I was also a workaholic. I had a lot going on inside my head that I didn’t know how to deal with, so I worked. If I was working, I didn’t have to face it.
I thought I loved my work, and I thought I was happy, but I was really just busy. My to-do list had a to-do list. It was like Inception, but less fun and more Pepsi Zero
My now-adult kids say they didn’t mind, and we’ve always been close, but I wish I’d been around more. I wish I’d baked more cookies and watched more stupid movies and played more Candy Land.
I wish I’d understood that weekends aren’t just a suggestion from Big Calendar, and that “just four hours” after dinner stretched my work day to over 12 hours. I wish I’d lived a different life.
I was trying to recover from my workaholism before I got hurt. I took hiatuses, including one for two months. I limited my hours and projects, or at least I tried to. One year I took off Thanksgiving and the next day.
I took up painting and guitar. Well, I bought paints and a guitar. I painted and practiced sporadically. I enjoyed both. It’s just hard to have even one hobby when you’re constantly busy with work.
Then it happened. I’d been dealing with a herniated disc in my back for a while, and had been going to physical therapy for it.
Then, walking through the house in the middle of the night, I sneezed and pinched a nerve in the lumbar region of my back.
I knew I was in trouble. I just didn’t know how much trouble. There wasn’t a flashy neon sign that said, “Congratulations, you’re disabled.”
Turns out, I didn’t need to find work-life balance. Life went ahead and balanced me like a dropped plate.
I tried to work from bed, which was a disaster. I made plans for “when I get better.”
Yeah, about that.
After a while, lying in bed feeling sorry for myself got old. I needed something to do.
I bought a paintbrush washer so I didn’t have to get up from my art table, got help organizing my supplies, and started painting again.
The first day, I sat up way too long because I just lost myself. I don’t paint with my legs, so the fact that they don’t work very well didn’t matter. My back always hurts, but I forgot that for an hour.
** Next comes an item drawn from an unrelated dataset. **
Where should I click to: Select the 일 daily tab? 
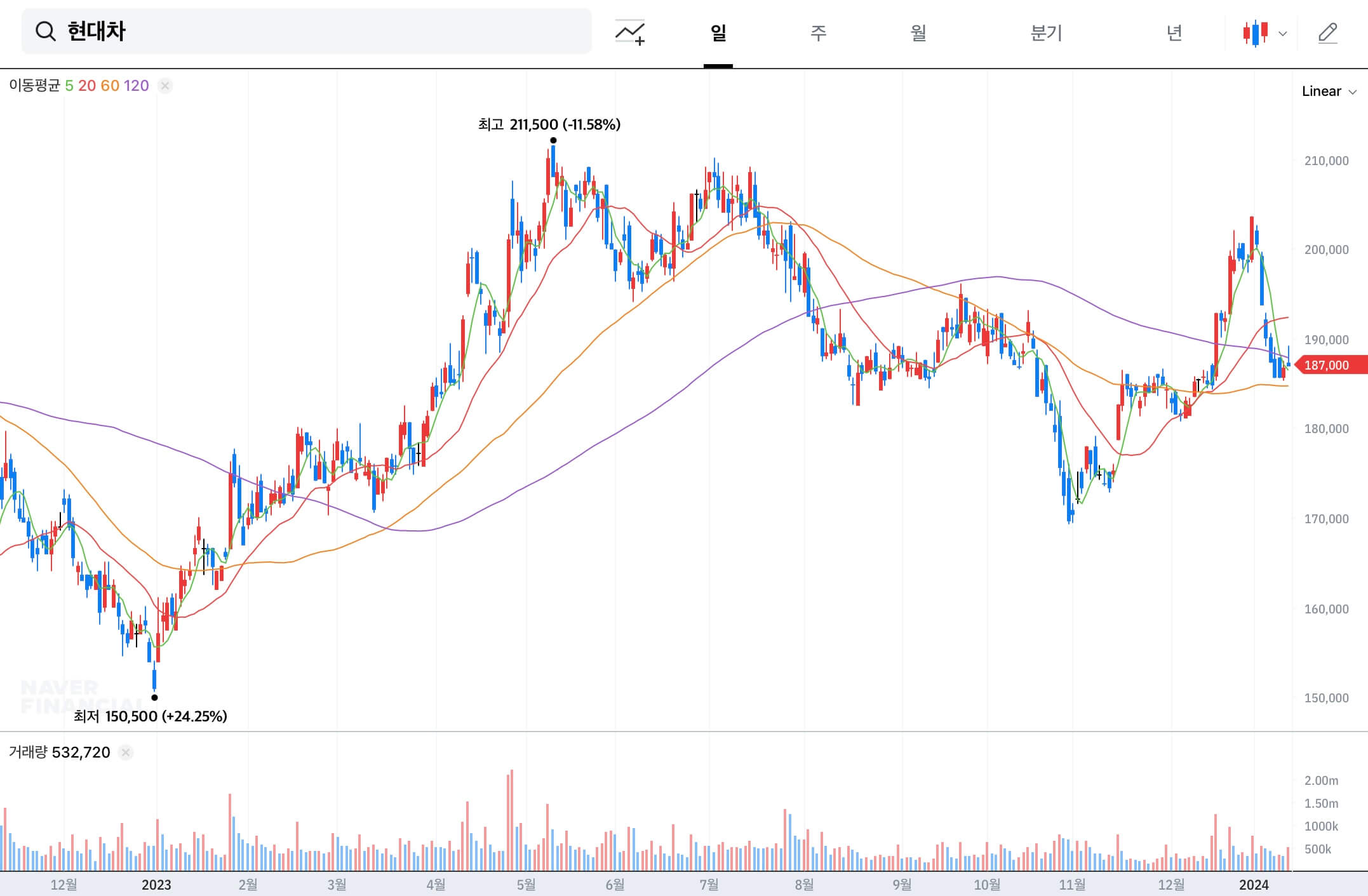pyautogui.click(x=718, y=32)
When I paint, I’m not disabled. I can do anything I want with my paints. I’m just there, just painting.
I didn’t get the neon sign or the welcome to disabled life fruit basket, and I didn’t get a manual on how to live this life.
Fortunately, my brain craves creativity very much, and I’ve found ways to occupy myself even on bad days. Sometimes I just watch videos of other people making art.
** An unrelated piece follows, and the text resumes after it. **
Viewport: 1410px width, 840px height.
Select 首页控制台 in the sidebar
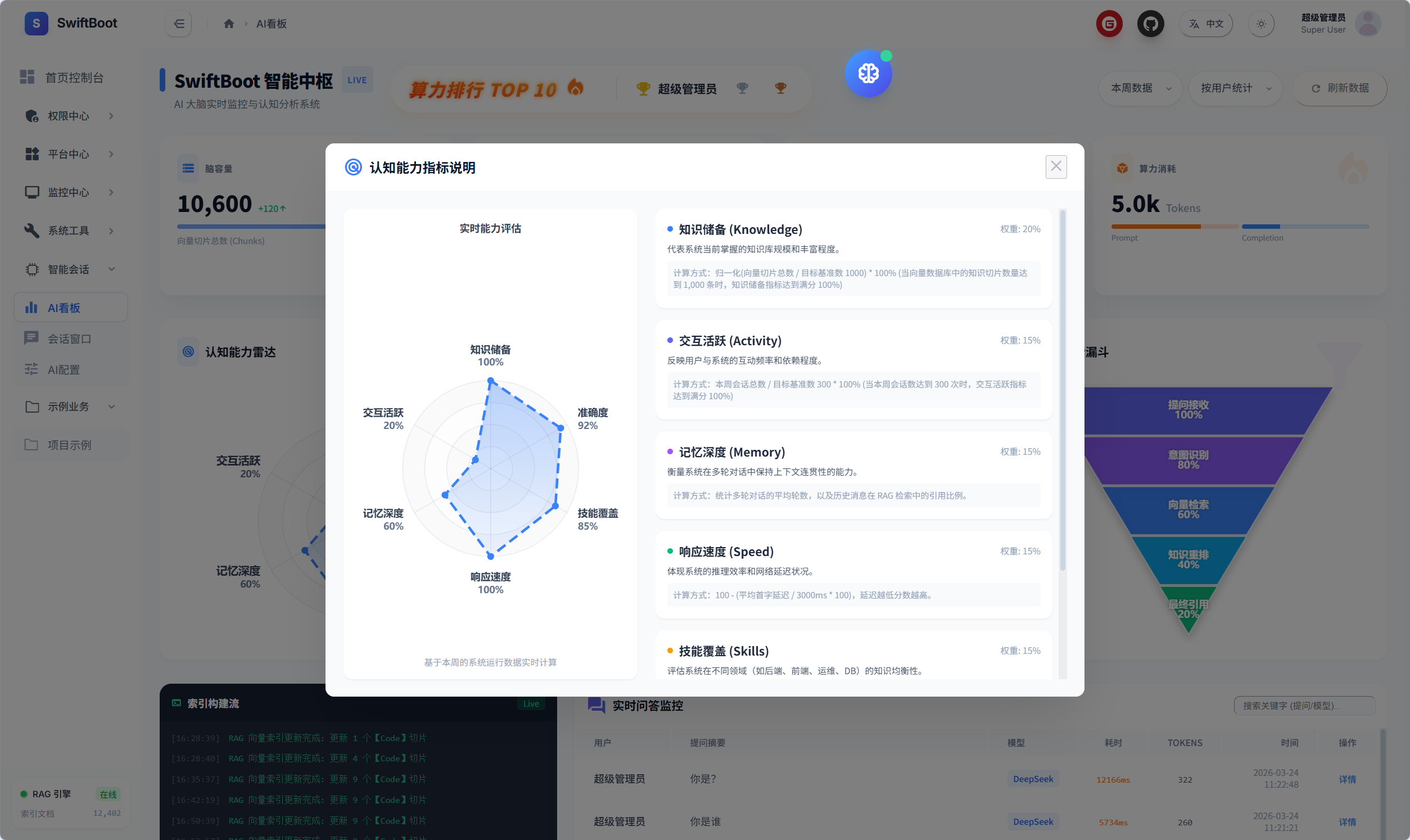click(74, 78)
The most important thing I do on a daily basis is stay present. Painting helps me do that. It gives me joy and peace and the ever-present something to do.
It also makes me feel like a badass artist even when everything else feels hard.
I’ve had a lot of years to get used to this life, and I can say with perfect honesty that my disability is one of the best things that ever happened to me.
I’m closer to my family. I’m not grinding away for hours at a time. I’m calmer, and when I listened to the scary noise in my head it went away. Those feelings just needed to be, you know, felt. They were only scary when they were bottled up.
Overall, in spite of the pain and limitations, I’m happier than I have ever been.
Some days, of course, are tough. But on bad days, I tell myself, “At least I don’t have to sit through another soul-sucking client meeting.” Small wins.